**Dataset content**

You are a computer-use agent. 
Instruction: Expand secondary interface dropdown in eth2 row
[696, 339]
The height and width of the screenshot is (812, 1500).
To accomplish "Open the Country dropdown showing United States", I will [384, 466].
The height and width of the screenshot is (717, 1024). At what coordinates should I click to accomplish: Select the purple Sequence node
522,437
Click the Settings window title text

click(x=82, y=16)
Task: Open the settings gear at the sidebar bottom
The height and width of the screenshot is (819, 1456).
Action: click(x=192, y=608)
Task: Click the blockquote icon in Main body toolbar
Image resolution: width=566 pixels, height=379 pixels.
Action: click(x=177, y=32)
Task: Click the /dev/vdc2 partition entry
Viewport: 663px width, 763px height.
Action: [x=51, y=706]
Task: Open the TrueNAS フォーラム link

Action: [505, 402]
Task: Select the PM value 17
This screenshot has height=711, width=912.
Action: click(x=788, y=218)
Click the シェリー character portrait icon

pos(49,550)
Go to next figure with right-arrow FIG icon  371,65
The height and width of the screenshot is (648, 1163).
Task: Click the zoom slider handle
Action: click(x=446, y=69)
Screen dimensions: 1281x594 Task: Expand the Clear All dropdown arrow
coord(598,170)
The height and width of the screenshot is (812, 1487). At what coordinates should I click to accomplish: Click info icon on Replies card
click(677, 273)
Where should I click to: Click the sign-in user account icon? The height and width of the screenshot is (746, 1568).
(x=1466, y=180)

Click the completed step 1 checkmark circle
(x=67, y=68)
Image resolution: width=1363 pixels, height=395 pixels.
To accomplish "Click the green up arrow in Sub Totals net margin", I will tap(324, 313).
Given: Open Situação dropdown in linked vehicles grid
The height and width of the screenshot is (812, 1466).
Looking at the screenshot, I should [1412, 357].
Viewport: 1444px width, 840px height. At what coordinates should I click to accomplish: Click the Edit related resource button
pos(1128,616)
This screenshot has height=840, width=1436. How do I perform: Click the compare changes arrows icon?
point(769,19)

**Exercise instructions**
Swap "dropdown" for "drop-down menu" everywhere it appears in the records above, and write out all of the records again with nothing else changed.

**Exercise response**
You are a computer-use agent. 
Instruction: Expand secondary interface drop-down menu in eth2 row
[696, 339]
The height and width of the screenshot is (812, 1500).
To accomplish "Open the Country drop-down menu showing United States", I will [384, 466].
The height and width of the screenshot is (717, 1024). At what coordinates should I click to accomplish: Select the purple Sequence node
522,437
Click the Settings window title text

click(x=82, y=16)
Task: Open the settings gear at the sidebar bottom
The height and width of the screenshot is (819, 1456).
Action: click(x=192, y=608)
Task: Click the blockquote icon in Main body toolbar
Image resolution: width=566 pixels, height=379 pixels.
Action: click(x=177, y=32)
Task: Click the /dev/vdc2 partition entry
Viewport: 663px width, 763px height.
Action: [x=51, y=706]
Task: Open the TrueNAS フォーラム link

Action: [505, 402]
Task: Select the PM value 17
This screenshot has height=711, width=912.
Action: click(x=788, y=218)
Click the シェリー character portrait icon

pos(49,550)
Go to next figure with right-arrow FIG icon  371,65
The height and width of the screenshot is (648, 1163).
Task: Click the zoom slider handle
Action: click(x=446, y=69)
Screen dimensions: 1281x594 Task: Expand the Clear All drop-down menu arrow
coord(598,170)
The height and width of the screenshot is (812, 1487). At what coordinates should I click to accomplish: Click info icon on Replies card
click(677, 273)
Where should I click to: Click the sign-in user account icon? The height and width of the screenshot is (746, 1568).
(x=1466, y=180)

Click the completed step 1 checkmark circle
(x=67, y=68)
Image resolution: width=1363 pixels, height=395 pixels.
To accomplish "Click the green up arrow in Sub Totals net margin", I will tap(324, 313).
Given: Open Situação drop-down menu in linked vehicles grid
The height and width of the screenshot is (812, 1466).
Looking at the screenshot, I should [1412, 357].
Viewport: 1444px width, 840px height. At what coordinates should I click to accomplish: Click the Edit related resource button
pos(1128,616)
This screenshot has height=840, width=1436. How do I perform: Click the compare changes arrows icon?
point(769,19)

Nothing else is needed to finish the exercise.